Place-Based Learning

Collaborating with the Carnegie Science Center and Carnegie Libraries of Pittsburgh in a series of four installations to discover new methods of interactive learning and outreach to underserved neighborhoods.

8 weeks

Installation Design
Community Outreach
Stakeholder Analysis

Kristin Hughes
Marti Louw
Stefan Gruber
Parrish Andre
Olivia Luk
Jaden Luscher

Interviews, Iteration, and Community Engagement
Our team interviewed many community leaders in Hazelwood, a once thriving neighborhood of the Pittsburgh area.

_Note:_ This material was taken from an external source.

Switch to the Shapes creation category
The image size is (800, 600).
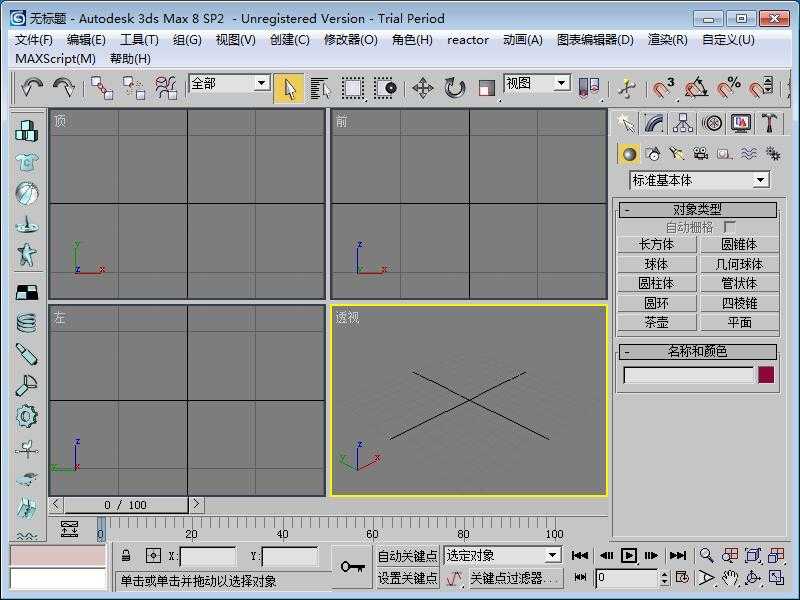point(653,154)
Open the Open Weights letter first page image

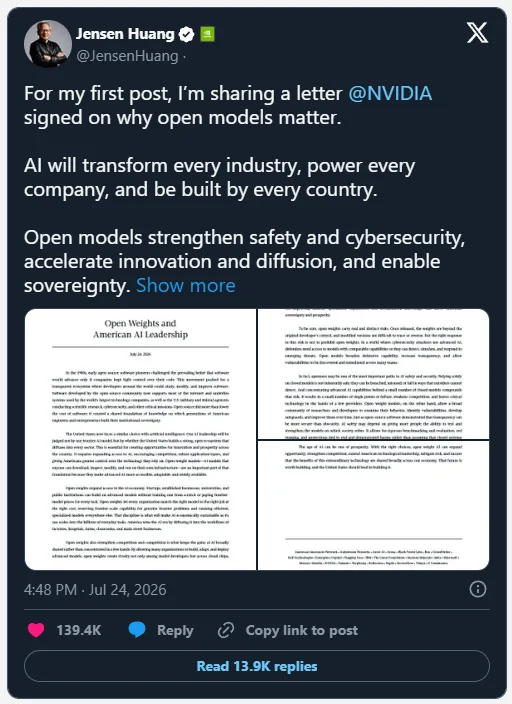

This included Diane Schenck, the owner of its only grocery store; Center for Life, a church that provides popular free summer camps; Community Kitchen, an organization that trains formerly incarcerated individuals to work in the restaurant industry; and foodservice operations in Hazelwood’s schools.

Based on current topics within the community, such as gentrification, food deserts, and more, we created installations that focused on different scientific concepts that reflected the Science Center’s current exhibitions, while retaining place-based relevance, such as mapping foragable trees and mapping community gardens and farms. 

Alongside our installations, we facilitated events alongside the Hazelwood Center for Life summer camps and the libraries, where kids came to use their imaginations to think of the future, being crafty, and working together.

Results, Data, and Findings
Over the course of our summer, we collected hundreds of points of data from our exhibitions and from community conversation. Design for museums is a challenging task due to the nature of its limited resources and large audience. Visit our Miro board for more detailed insights, documentation, and reflection upon our work.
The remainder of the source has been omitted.